TASK DIRECTIONS: Lay out the entries below as a Markdown table with the columns "Row" and "Entry line," with one row for each non-blank line, numbered in order.

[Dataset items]
********************
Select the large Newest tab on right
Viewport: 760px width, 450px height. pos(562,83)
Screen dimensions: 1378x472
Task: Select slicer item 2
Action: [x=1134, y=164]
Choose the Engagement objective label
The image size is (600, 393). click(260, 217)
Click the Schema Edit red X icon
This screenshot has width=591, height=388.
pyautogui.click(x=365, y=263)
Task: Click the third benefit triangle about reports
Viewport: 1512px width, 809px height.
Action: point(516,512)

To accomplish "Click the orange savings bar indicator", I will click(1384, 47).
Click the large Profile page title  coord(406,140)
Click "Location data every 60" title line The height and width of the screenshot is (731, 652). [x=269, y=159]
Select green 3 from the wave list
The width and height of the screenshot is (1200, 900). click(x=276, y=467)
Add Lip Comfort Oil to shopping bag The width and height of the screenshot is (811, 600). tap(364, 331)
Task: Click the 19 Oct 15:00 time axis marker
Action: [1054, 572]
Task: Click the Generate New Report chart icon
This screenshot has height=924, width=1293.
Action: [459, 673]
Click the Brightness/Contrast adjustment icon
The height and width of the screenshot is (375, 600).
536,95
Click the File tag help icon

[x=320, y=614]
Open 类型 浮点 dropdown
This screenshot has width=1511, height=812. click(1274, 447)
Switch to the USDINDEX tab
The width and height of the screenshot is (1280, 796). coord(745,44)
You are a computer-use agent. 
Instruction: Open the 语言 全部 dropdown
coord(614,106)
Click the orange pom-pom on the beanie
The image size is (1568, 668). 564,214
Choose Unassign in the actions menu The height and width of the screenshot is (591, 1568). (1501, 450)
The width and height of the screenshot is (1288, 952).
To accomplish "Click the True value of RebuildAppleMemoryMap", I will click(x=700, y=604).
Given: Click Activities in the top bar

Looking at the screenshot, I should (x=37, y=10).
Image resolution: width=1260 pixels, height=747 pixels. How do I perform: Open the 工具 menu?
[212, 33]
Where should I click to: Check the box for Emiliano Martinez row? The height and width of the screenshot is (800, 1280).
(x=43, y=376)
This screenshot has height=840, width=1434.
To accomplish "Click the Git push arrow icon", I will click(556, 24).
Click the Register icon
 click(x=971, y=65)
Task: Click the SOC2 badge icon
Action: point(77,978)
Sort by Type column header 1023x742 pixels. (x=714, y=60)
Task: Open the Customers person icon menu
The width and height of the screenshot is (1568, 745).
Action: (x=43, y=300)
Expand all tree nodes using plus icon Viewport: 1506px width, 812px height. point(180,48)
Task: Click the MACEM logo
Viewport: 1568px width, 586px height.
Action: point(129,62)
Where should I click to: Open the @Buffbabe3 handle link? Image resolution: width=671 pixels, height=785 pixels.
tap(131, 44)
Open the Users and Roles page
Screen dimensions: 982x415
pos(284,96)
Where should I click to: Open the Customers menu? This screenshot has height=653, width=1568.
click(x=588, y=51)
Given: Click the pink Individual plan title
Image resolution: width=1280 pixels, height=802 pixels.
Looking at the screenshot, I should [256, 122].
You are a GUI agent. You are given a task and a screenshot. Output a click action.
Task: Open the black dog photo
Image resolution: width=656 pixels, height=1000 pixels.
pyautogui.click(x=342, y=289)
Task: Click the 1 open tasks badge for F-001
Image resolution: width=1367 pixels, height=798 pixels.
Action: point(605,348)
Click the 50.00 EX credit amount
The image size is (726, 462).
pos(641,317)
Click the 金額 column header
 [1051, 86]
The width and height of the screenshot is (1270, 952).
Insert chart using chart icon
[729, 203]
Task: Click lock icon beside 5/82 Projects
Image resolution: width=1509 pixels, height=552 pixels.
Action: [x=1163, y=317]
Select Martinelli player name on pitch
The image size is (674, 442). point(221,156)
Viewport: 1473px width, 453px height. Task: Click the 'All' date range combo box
********************
CORRECT RESPONSE:
| Row | Entry line |
|---|---|
| 1 | Select the large Newest tab on right |
| 2 | Viewport: 760px width, 450px height. pos(562,83) |
| 3 | Screen dimensions: 1378x472 |
| 4 | Task: Select slicer item 2 |
| 5 | Action: [x=1134, y=164] |
| 6 | Choose the Engagement objective label |
| 7 | The image size is (600, 393). click(260, 217) |
| 8 | Click the Schema Edit red X icon |
| 9 | This screenshot has width=591, height=388. |
| 10 | pyautogui.click(x=365, y=263) |
| 11 | Task: Click the third benefit triangle about reports |
| 12 | Viewport: 1512px width, 809px height. |
| 13 | Action: point(516,512) |
| 14 | To accomplish "Click the orange savings bar indicator", I will click(1384, 47). |
| 15 | Click the large Profile page title  coord(406,140) |
| 16 | Click "Location data every 60" title line The height and width of the screenshot is (731, 652). [x=269, y=159] |
| 17 | Select green 3 from the wave list |
| 18 | The width and height of the screenshot is (1200, 900). click(x=276, y=467) |
| 19 | Add Lip Comfort Oil to shopping bag The width and height of the screenshot is (811, 600). tap(364, 331) |
| 20 | Task: Click the 19 Oct 15:00 time axis marker |
| 21 | Action: [1054, 572] |
| 22 | Task: Click the Generate New Report chart icon |
| 23 | This screenshot has height=924, width=1293. |
| 24 | Action: [459, 673] |
| 25 | Click the Brightness/Contrast adjustment icon |
| 26 | The height and width of the screenshot is (375, 600). |
| 27 | 536,95 |
| 28 | Click the File tag help icon |
| 29 | [x=320, y=614] |
| 30 | Open 类型 浮点 dropdown |
| 31 | This screenshot has width=1511, height=812. click(1274, 447) |
| 32 | Switch to the USDINDEX tab |
| 33 | The width and height of the screenshot is (1280, 796). coord(745,44) |
| 34 | You are a computer-use agent.  |
| 35 | Instruction: Open the 语言 全部 dropdown |
| 36 | coord(614,106) |
| 37 | Click the orange pom-pom on the beanie |
| 38 | The image size is (1568, 668). 564,214 |
| 39 | Choose Unassign in the actions menu The height and width of the screenshot is (591, 1568). (1501, 450) |
| 40 | The width and height of the screenshot is (1288, 952). |
| 41 | To accomplish "Click the True value of RebuildAppleMemoryMap", I will click(x=700, y=604). |
| 42 | Given: Click Activities in the top bar |
| 43 | Looking at the screenshot, I should (x=37, y=10). |
| 44 | Image resolution: width=1260 pixels, height=747 pixels. How do I perform: Open the 工具 menu? |
| 45 | [212, 33] |
| 46 | Where should I click to: Check the box for Emiliano Martinez row? The height and width of the screenshot is (800, 1280). |
| 47 | (x=43, y=376) |
| 48 | This screenshot has height=840, width=1434. |
| 49 | To accomplish "Click the Git push arrow icon", I will click(556, 24). |
| 50 | Click the Register icon |
| 51 |  click(x=971, y=65) |
| 52 | Task: Click the SOC2 badge icon |
| 53 | Action: point(77,978) |
| 54 | Sort by Type column header 1023x742 pixels. (x=714, y=60) |
| 55 | Task: Open the Customers person icon menu |
| 56 | The width and height of the screenshot is (1568, 745). |
| 57 | Action: (x=43, y=300) |
| 58 | Expand all tree nodes using plus icon Viewport: 1506px width, 812px height. point(180,48) |
| 59 | Task: Click the MACEM logo |
| 60 | Viewport: 1568px width, 586px height. |
| 61 | Action: point(129,62) |
| 62 | Where should I click to: Open the @Buffbabe3 handle link? Image resolution: width=671 pixels, height=785 pixels. |
| 63 | tap(131, 44) |
| 64 | Open the Users and Roles page |
| 65 | Screen dimensions: 982x415 |
| 66 | pos(284,96) |
| 67 | Where should I click to: Open the Customers menu? This screenshot has height=653, width=1568. |
| 68 | click(x=588, y=51) |
| 69 | Given: Click the pink Individual plan title |
| 70 | Image resolution: width=1280 pixels, height=802 pixels. |
| 71 | Looking at the screenshot, I should [256, 122]. |
| 72 | You are a GUI agent. You are given a task and a screenshot. Output a click action. |
| 73 | Task: Open the black dog photo |
| 74 | Image resolution: width=656 pixels, height=1000 pixels. |
| 75 | pyautogui.click(x=342, y=289) |
| 76 | Task: Click the 1 open tasks badge for F-001 |
| 77 | Image resolution: width=1367 pixels, height=798 pixels. |
| 78 | Action: point(605,348) |
| 79 | Click the 50.00 EX credit amount |
| 80 | The image size is (726, 462). |
| 81 | pos(641,317) |
| 82 | Click the 金額 column header |
| 83 |  [1051, 86] |
| 84 | The width and height of the screenshot is (1270, 952). |
| 85 | Insert chart using chart icon |
| 86 | [729, 203] |
| 87 | Task: Click lock icon beside 5/82 Projects |
| 88 | Image resolution: width=1509 pixels, height=552 pixels. |
| 89 | Action: [x=1163, y=317] |
| 90 | Select Martinelli player name on pitch |
| 91 | The image size is (674, 442). point(221,156) |
| 92 | Viewport: 1473px width, 453px height. Task: Click the 'All' date range combo box |